THE TERMS AND CONDITIONS BELOW SHALL APPLY TO THE QUOTATION GIVEN AND ANY SUBSEQUENT CONTRACT FOR THE SUPPLY OF ANY ITEMS DETAILED IN THIS QUOTATION. PLEASE READ CAREFULLY.

‘The Seller’ means Appin Sports Ltd. ‘The Buyer’ means the company/individual indicated in the quotation.

1. Quotation

  1. The quotation given or attached to these terms and conditions will only remain valid for the period specified in the quotation.
  2. For sublimation garments and bespoke items, no returns are accepted unless, of course, in the unlikely event of a manufacturing fault. Please ensure your order and artwork are checked thoroughly before proceeding to production.
  3. No addition, alteration, substitution or waiver of these terms and conditions will be valid unless expressly accepted by us.
  4. Prices only valid after final artwork is approved, and/or quantity/size breakdown confirmed.
  5. Nothing in these terms and conditions shall prejudice any condition or warranty expressed or implied, or any legal remedy to which we may be entitled in relation to the goods subject of this quotation.
  6. The price of the goods and/or the services shall be as stated in the quotation and unless stated otherwise, shall be inclusive of all charges for packaging and any duties or levies other than VAT.  The delivery of the goods to the delivery address is not included.
  7. By placing an order, you will be bound by these terms and conditions. Each quotation accepted shall constitute an individual legally binding contract between you and us.
  8. After agreeing, The Buyer can’t require a change to the specifications of this stipulation contract, including material, colour, size, design, quantity, packing, etc, with exception of writing approved by The Seller.
  9. The Buyer will compensate The Seller for any reasonable costs incurred by The Buyer due to any change to the stipulation contract. The Seller will issue an invoice listing the cost of any changes made by The Buyer. This invoice shall be paid immediately after agreement.
  10. The Seller may use pictures, designs, images of the produced goods for marketing and promotional purposes.

2. Artwork & Sizes

  1. Appin Sports Ltd cannot refund or compensate for bespoke products.
  2. You must provide production ready logos and imagery in the format requested by us. In some cases, and prior to proceeding with your order, we may contact you to discuss additional artwork fees should we feel the imagery requires redrawing or enhancing to achieve the optimum result.
  3. It is the customer’s responsibility to ensure that the artwork proof is correct. It is the customer’s responsibility to ensure the colours, spelling, font, numbers, placements and logos in the artwork are all correct.
  4. The artwork proof is a digital mockup, the final product may vary compared to what is shown.
  5. The customer assumes all responsibility for obtaining the necessary permissions from the copyright holders to reproduce any sponsor logos, club badges, trademarks, and brand names featured on the garments we produced. Appin Sports Ltd reserves the right to cancel orders where it believes copyright infringement has occurred.
  6. When printing on the fabric, the colours and exact placement of logos can be different due to template and design scaling.
  7. Due to the CMYK digital printing method used, Pantone colours cannot be exactly replicated, and products cannot be returned or exchanged on the basis of slight colour discrepancies.
  8. If you have any questions regarding sizes, then please ask to see our size chart. It is the customer’s responsibility to make sure they choose the correct size. We cannot swap or refund bespoke kits due to errors in size selection. As all products are sewn by hand, there is a size tolerance of +/-2cm.

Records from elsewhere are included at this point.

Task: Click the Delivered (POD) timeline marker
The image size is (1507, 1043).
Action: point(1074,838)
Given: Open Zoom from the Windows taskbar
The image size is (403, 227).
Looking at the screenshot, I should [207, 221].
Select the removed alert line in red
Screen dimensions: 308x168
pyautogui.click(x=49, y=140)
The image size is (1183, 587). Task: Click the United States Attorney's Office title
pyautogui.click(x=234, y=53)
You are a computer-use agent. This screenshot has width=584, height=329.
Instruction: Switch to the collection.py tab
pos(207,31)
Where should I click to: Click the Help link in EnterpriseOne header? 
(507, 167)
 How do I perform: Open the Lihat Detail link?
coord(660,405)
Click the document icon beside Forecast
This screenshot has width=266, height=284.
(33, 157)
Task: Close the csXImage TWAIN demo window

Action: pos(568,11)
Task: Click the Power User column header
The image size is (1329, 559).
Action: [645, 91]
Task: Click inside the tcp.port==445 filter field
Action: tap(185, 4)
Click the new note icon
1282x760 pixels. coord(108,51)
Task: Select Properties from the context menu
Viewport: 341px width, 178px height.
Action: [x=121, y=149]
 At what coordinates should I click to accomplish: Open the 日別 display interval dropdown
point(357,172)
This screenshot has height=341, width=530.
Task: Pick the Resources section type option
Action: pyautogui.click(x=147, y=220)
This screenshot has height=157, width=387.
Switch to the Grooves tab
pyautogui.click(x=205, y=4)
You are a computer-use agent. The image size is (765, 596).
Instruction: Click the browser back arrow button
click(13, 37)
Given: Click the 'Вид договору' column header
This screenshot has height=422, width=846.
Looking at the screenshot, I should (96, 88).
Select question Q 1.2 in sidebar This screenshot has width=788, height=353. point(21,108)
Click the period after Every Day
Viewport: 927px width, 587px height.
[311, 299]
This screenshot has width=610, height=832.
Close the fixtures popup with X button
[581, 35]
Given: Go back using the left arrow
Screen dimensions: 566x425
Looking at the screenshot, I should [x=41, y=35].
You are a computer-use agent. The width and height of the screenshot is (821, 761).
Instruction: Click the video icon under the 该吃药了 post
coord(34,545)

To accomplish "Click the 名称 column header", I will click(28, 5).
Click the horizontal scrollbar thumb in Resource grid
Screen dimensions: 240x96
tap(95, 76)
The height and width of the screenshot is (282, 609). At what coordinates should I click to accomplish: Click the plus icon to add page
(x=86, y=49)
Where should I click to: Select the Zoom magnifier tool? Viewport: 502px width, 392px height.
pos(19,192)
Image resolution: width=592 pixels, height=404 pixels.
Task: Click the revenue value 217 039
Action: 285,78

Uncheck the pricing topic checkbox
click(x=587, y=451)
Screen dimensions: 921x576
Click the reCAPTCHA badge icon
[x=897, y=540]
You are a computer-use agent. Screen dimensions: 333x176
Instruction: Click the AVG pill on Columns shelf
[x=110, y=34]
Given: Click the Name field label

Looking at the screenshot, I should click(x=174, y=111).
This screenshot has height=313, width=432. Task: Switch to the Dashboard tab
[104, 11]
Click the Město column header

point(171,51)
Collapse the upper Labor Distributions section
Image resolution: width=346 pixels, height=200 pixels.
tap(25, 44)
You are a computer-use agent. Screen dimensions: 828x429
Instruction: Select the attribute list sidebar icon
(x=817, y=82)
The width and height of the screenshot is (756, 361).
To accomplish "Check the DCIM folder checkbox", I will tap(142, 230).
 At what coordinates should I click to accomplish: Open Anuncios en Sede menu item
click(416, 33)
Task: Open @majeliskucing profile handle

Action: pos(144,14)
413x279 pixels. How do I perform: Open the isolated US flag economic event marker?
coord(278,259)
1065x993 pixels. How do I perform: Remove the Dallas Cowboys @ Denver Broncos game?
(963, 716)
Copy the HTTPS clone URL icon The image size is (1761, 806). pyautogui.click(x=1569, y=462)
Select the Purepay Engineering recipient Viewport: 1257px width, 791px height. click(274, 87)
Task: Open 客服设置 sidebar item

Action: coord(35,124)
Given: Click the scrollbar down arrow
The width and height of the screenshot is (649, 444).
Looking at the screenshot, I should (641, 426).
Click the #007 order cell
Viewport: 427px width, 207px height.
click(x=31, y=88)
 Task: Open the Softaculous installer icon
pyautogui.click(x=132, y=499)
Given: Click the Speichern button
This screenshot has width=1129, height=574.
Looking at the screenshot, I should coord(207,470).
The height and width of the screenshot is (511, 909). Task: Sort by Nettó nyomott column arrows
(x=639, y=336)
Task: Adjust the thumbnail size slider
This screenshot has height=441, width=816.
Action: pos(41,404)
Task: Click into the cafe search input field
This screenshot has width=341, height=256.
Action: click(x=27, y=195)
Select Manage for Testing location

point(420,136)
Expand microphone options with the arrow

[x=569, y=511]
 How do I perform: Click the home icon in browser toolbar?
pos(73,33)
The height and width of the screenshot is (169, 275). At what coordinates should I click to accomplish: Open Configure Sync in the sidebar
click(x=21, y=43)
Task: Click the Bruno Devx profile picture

3. Timescales and Delivery

  1. The Seller shall endeavour that the goods shall be delivered to the delivery address on the date or within the period specified in the quotation and, if unable to comply, shall notify The Buyer at the earliest possible opportunity.
  2. Products shall be delivered in accordance with the shipping and delivery instructions provided by The Buyer. If The Buyer has not provided packing or shipping instructions, The Seller will pack and ship products in accordance with sound commercial practices. Unless otherwise specified, all products shall be tendered in a single delivery. The Seller shall immediately notify The Buyer whenever The Seller has reason to believe that any scheduled delivery will be late.

4. Specification

  1. All goods supplied by The Seller shall be in accordance with the quotation given and any further specifications or descriptions agreed or expressly listed or set out on the face of the quotation. The Seller shall comply with all applicable regulations and/or other legal requirements concerning the manufacture, packaging, and delivery of the goods.
  2. The Seller warrants that all markings of weight or measurement shall be true and correct.
  3. Title in products delivered will transfer upon receipt of payment of the products by The Buyer. Risk in the goods shall pass to The Buyer upon delivery. The Seller warrants to The Buyer that the goods will be:
    1. of sound materials,
    2. equal in all respects to the samples, description or specification provided or given by either part.
    3. if the purpose for which the goods are required is expressly indicated in the quotation or specification, The Seller warrants that the goods be fit for that purpose.

5. Force Majeure

  1. Neither party shall be held responsible for failure or delay performing all or any part of this Contract due to flood, fire, earthquake, snowstorm, drought, hurricane, or any other events that are beyond the control of the affected party and could not reasonably be expected at the time of conclusion of this Contract or have been avoided or overcome by such party.
  2. The party whose performance is affected by the event of Force Majeure shall give a notice to the other party of its occurrence as soon as possible.
  3. In the case of such a termination, either party shall bear its own costs, further claims for compensation in connection with the termination shall be excluded.

6. Quantities

  1. Unless otherwise agreed to in writing, the obligation of The Buyer is limited to the specific quantities set forth in the quotation plus/minus any manufacturing tolerance indicated in the quotation.
  2. If the quotation is subject to manufacturing tolerance outside our standard tolerance, the amount or percentage of manufacturing tolerance will be indicated in the quotation. Our standard manufacturing tolerance for apparel / clothes is +/- 2%.
  3. Any extra items, up to the maximum quality tolerance, will be invoiced at the unit price indicated in the quotation.
  4. If the finished manufacturing quantity is less than the amount stipulated within the quotation, but within the manufacturing tolerance, the invoice shall be reduced by the unit price indicated in the quotation. Underproduction is very rare.
  5. For apparel, if The Buyer would prefer to have an exact quantity, please add 1% to the price in the quotation.

7. Payment

  1. Preferred method of payment is by bank transfer.
  2. Immediate payment is required for all new customers.
  3. Immediate payment is required for all express deliveries.
  4. For economy deliveries by sea, a 30% deposit payment is required to proceed with the order, and the balance payment on delivery.
  5. A 2.5% processing fee will apply for all business debit, credit and charge cards.
  6. A £4.80 fee applies for cheques over £500.00.
  7. No fee for cheques under £500 as we upload these to HSBC mobile app, without the need to visit the branch/post-office to deposit the cheque.
  8. The time of payment shall be of the essence of these terms and conditions. If The Buyer fails to make any payment within the specified time period, The Seller shall have the right to charge The Buyer an initial £10.00 penalty, and then interest on a daily basis at an annual rate 10%. Such interest shall be calculated cumulatively on a daily basis and shall run from day to day and accrue.

8. Acceptance

Acceptance of this quotation will be deemed to bind The Buyer to these terms and conditions.